* [Written instruction]
Copy out the rows below, switching every "computer-use agent" to "desktop assistant" and keeping everything else the same.

* [Data extract]

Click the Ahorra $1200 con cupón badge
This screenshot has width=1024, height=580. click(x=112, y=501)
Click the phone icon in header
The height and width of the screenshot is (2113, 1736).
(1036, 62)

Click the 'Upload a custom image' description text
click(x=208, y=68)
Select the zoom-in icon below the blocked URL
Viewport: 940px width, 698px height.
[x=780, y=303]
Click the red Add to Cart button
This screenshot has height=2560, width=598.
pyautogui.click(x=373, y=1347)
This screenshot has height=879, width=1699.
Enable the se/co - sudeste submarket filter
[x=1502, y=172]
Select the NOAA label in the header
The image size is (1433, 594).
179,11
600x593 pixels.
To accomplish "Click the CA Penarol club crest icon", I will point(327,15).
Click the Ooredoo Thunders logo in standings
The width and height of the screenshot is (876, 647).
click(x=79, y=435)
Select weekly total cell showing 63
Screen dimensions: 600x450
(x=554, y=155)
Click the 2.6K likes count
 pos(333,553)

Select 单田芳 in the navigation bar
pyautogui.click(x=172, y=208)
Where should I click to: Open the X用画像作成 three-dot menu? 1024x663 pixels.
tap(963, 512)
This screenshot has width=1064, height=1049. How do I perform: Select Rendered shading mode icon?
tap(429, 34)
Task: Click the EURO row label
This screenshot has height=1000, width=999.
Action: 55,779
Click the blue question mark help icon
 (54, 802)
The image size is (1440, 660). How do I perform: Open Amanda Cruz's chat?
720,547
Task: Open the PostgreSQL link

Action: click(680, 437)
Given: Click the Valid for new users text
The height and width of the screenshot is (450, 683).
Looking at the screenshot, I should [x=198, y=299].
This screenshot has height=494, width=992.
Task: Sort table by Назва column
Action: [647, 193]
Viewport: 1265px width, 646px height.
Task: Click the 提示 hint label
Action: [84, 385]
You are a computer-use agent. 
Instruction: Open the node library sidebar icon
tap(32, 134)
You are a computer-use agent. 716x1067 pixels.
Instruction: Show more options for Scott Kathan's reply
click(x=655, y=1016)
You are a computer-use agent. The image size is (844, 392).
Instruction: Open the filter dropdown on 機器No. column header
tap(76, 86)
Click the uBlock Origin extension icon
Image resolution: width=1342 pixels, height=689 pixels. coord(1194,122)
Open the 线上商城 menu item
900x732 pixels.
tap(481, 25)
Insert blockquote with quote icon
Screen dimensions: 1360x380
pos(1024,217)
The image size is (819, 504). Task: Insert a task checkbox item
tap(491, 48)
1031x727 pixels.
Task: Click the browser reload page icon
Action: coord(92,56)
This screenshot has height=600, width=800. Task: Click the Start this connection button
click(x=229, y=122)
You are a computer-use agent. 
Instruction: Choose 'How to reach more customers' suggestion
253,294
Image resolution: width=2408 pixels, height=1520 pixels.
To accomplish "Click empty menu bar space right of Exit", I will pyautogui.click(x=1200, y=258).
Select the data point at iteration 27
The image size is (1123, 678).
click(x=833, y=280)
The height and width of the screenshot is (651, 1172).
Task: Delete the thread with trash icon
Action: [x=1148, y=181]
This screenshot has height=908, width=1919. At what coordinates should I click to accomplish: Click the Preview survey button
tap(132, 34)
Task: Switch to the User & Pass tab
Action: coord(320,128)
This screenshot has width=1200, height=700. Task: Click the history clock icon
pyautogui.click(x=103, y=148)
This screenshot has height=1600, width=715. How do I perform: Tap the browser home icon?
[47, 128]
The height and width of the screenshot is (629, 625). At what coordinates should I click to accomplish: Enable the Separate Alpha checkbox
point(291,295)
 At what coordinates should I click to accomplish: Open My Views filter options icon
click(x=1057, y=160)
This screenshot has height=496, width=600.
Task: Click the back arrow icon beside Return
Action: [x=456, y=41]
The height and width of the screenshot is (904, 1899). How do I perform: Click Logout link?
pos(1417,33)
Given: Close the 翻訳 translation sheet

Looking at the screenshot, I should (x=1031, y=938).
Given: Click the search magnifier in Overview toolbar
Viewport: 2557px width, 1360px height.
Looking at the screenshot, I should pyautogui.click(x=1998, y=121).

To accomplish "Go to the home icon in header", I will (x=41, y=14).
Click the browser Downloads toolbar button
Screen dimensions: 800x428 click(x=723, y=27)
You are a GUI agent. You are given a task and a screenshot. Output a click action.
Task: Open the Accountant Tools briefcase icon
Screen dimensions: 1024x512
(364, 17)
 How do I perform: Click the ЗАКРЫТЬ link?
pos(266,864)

* [Reply to the exercise]
Click the Ahorra $1200 con cupón badge
This screenshot has width=1024, height=580. click(x=112, y=501)
Click the phone icon in header
The height and width of the screenshot is (2113, 1736).
(1036, 62)

Click the 'Upload a custom image' description text
click(x=208, y=68)
Select the zoom-in icon below the blocked URL
Viewport: 940px width, 698px height.
[x=780, y=303]
Click the red Add to Cart button
This screenshot has height=2560, width=598.
pyautogui.click(x=373, y=1347)
This screenshot has height=879, width=1699.
Enable the se/co - sudeste submarket filter
[x=1502, y=172]
Select the NOAA label in the header
The image size is (1433, 594).
179,11
600x593 pixels.
To accomplish "Click the CA Penarol club crest icon", I will point(327,15).
Click the Ooredoo Thunders logo in standings
The width and height of the screenshot is (876, 647).
click(x=79, y=435)
Select weekly total cell showing 63
Screen dimensions: 600x450
(x=554, y=155)
Click the 2.6K likes count
 pos(333,553)

Select 单田芳 in the navigation bar
pyautogui.click(x=172, y=208)
Where should I click to: Open the X用画像作成 three-dot menu? 1024x663 pixels.
tap(963, 512)
This screenshot has width=1064, height=1049. How do I perform: Select Rendered shading mode icon?
tap(429, 34)
Task: Click the EURO row label
This screenshot has height=1000, width=999.
Action: 55,779
Click the blue question mark help icon
 (54, 802)
The image size is (1440, 660). How do I perform: Open Amanda Cruz's chat?
720,547
Task: Open the PostgreSQL link

Action: click(680, 437)
Given: Click the Valid for new users text
The height and width of the screenshot is (450, 683).
Looking at the screenshot, I should [x=198, y=299].
This screenshot has height=494, width=992.
Task: Sort table by Назва column
Action: [647, 193]
Viewport: 1265px width, 646px height.
Task: Click the 提示 hint label
Action: [84, 385]
You are a desktop assistant. 
Instruction: Open the node library sidebar icon
tap(32, 134)
You are a desktop assistant. 716x1067 pixels.
Instruction: Show more options for Scott Kathan's reply
click(x=655, y=1016)
You are a desktop assistant. The image size is (844, 392).
Instruction: Open the filter dropdown on 機器No. column header
tap(76, 86)
Click the uBlock Origin extension icon
Image resolution: width=1342 pixels, height=689 pixels. coord(1194,122)
Open the 线上商城 menu item
900x732 pixels.
tap(481, 25)
Insert blockquote with quote icon
Screen dimensions: 1360x380
pos(1024,217)
The image size is (819, 504). Task: Insert a task checkbox item
tap(491, 48)
1031x727 pixels.
Task: Click the browser reload page icon
Action: coord(92,56)
This screenshot has height=600, width=800. Task: Click the Start this connection button
click(x=229, y=122)
You are a desktop assistant. 
Instruction: Choose 'How to reach more customers' suggestion
253,294
Image resolution: width=2408 pixels, height=1520 pixels.
To accomplish "Click empty menu bar space right of Exit", I will pyautogui.click(x=1200, y=258).
Select the data point at iteration 27
The image size is (1123, 678).
click(x=833, y=280)
The height and width of the screenshot is (651, 1172).
Task: Delete the thread with trash icon
Action: [x=1148, y=181]
This screenshot has height=908, width=1919. At what coordinates should I click to accomplish: Click the Preview survey button
tap(132, 34)
Task: Switch to the User & Pass tab
Action: coord(320,128)
This screenshot has width=1200, height=700. Task: Click the history clock icon
pyautogui.click(x=103, y=148)
This screenshot has height=1600, width=715. How do I perform: Tap the browser home icon?
[47, 128]
The height and width of the screenshot is (629, 625). At what coordinates should I click to accomplish: Enable the Separate Alpha checkbox
point(291,295)
 At what coordinates should I click to accomplish: Open My Views filter options icon
click(x=1057, y=160)
This screenshot has height=496, width=600.
Task: Click the back arrow icon beside Return
Action: [x=456, y=41]
The height and width of the screenshot is (904, 1899). How do I perform: Click Logout link?
pos(1417,33)
Given: Close the 翻訳 translation sheet

Looking at the screenshot, I should (x=1031, y=938).
Given: Click the search magnifier in Overview toolbar
Viewport: 2557px width, 1360px height.
Looking at the screenshot, I should pyautogui.click(x=1998, y=121).

To accomplish "Go to the home icon in header", I will (x=41, y=14).
Click the browser Downloads toolbar button
Screen dimensions: 800x428 click(x=723, y=27)
You are a GUI agent. You are given a task and a screenshot. Output a click action.
Task: Open the Accountant Tools briefcase icon
Screen dimensions: 1024x512
(364, 17)
 How do I perform: Click the ЗАКРЫТЬ link?
pos(266,864)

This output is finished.